Jealousy. A mechanism that deceives the mind

    Jealousy. A mechanism that deceives the mind



    "The jealousy
    makes us lose sight of love, ”George Elliot once said, and now a
    new study confirms this idea that arose from empirical experience e
    popular accumulated over the years.

    In reality the
    our ability to reason and analyze things in perspective is impaired
    at the very moment when we begin to experience strong feelings,
    especially if these manifest themselves through the fear of losing the object
    loved one (in this case the partner). Attention and memory turn out to be
    some of the most compromised psychological processes and, by a curious contradiction,
    jealous people tend to focus on more attractive rivals. Or at least
    this is what Jon Maner, a researcher at the State University of
    Florida.
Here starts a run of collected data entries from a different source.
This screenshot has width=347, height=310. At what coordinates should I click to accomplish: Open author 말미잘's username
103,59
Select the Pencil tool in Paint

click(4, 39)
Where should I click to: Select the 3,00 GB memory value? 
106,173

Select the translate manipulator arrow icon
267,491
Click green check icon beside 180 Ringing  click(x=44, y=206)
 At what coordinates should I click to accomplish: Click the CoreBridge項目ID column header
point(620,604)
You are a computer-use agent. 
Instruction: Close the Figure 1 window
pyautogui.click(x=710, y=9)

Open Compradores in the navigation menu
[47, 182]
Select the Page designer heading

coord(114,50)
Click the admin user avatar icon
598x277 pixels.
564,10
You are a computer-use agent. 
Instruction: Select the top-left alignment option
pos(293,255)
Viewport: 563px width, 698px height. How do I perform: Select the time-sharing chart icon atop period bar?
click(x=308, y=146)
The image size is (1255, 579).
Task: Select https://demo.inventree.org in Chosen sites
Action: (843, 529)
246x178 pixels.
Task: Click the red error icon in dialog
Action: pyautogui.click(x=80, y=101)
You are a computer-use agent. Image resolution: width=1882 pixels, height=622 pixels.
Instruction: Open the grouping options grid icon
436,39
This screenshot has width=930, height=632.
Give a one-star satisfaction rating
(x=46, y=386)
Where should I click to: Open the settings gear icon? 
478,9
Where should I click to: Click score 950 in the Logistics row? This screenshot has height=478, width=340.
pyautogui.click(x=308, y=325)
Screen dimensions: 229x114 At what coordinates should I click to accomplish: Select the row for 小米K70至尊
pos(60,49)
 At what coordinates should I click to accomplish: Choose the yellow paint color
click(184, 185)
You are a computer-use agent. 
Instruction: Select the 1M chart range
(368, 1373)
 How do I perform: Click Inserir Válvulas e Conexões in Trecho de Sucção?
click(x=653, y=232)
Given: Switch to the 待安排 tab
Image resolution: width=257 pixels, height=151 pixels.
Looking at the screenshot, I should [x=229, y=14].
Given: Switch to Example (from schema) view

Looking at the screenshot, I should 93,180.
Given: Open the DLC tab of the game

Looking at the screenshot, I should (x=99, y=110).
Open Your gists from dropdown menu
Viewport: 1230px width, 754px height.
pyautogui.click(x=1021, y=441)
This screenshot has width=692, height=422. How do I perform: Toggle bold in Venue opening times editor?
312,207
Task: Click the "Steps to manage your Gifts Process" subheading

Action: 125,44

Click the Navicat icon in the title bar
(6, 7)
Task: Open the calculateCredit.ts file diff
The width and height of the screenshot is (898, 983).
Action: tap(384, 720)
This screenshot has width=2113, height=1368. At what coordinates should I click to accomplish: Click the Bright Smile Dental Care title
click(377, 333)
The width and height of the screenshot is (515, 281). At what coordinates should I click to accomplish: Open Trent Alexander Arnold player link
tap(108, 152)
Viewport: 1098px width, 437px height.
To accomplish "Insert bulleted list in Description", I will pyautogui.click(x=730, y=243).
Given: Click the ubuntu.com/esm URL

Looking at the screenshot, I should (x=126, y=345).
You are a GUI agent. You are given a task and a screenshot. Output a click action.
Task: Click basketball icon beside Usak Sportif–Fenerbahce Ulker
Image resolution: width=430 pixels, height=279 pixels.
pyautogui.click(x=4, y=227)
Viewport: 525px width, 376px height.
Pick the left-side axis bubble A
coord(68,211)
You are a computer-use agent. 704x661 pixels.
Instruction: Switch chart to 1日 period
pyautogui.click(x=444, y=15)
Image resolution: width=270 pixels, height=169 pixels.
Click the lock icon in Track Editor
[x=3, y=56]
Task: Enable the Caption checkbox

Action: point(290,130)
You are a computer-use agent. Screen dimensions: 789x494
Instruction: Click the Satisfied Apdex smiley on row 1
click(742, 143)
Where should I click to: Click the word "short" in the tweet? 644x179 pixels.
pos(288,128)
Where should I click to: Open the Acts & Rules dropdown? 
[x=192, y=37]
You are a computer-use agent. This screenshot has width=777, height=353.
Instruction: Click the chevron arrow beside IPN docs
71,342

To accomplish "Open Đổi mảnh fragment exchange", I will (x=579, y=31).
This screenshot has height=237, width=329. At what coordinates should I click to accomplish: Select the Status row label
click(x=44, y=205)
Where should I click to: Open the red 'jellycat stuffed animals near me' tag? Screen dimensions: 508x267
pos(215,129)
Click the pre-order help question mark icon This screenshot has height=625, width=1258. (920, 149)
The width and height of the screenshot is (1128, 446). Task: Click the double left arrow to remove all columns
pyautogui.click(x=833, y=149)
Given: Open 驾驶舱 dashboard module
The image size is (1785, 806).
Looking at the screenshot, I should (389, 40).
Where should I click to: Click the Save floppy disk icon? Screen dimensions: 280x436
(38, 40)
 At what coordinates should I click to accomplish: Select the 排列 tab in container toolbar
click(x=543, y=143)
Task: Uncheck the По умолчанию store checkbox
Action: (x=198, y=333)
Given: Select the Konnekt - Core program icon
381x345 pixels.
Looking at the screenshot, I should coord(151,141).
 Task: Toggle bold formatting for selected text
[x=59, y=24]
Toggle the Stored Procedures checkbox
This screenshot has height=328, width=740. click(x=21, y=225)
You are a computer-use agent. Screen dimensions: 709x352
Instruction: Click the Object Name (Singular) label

It should be emphasized that
    this study is one of the first experiments in which we try to put in
    relationship romantic jealousy with the cognitive process. But… how it is
    proceeded? Maner led
    this experiment with hundreds of heterosexual students; half of these
    underwent a priming related to jealousy which consisted of asking them to
    write about some occasions on which they had heard
    particularly jealous. The rest of the participants had the same task but
    they had to write about any situation that caused them a very high level of anxiety, without it
    were to blame for infidelity. Following each
    participant was classified in a certain level of jealousy, depending
    from his experiences and how long jealous they felt in front of
    different situations they had described. Once finished
    the task, in the first study each participant had to undergo a test
    cognitive. On a screen appeared images of people and a series of
    forms that the students had to analyze. Evidently, to accomplish with
    success this task the participants had to focus exclusively
    on the shapes and not on the faces. The problem was that those people they had
    experienced in the past moments when they were possessed by jealousy,
    they scored lower on the test, due to the fact that it was for them
    difficult to divert attention from the faces of attractive people who
    appeared on the screen. In the second study
    the participants had to face a memory test. On the screen yes
    showed a series of photos with people's faces. The students just had to mate
    the photos depending on how similar the faces shown were. Surprisingly the
    more jealous people showed an incredible memory for attractive faces
    of people of their own sex. So we can
    claiming that jealousy produces a kind of gendered hypervigilance. Self
    we fear that our partner will abandon us, we will assume a vigilant attitude
    respect the environment, looking for attractive people who might
    turn into rivals. In this way, our attention is ours
    memory will be less engaged in other activities. In short, once
    jealousy is still shown to be no good counselor.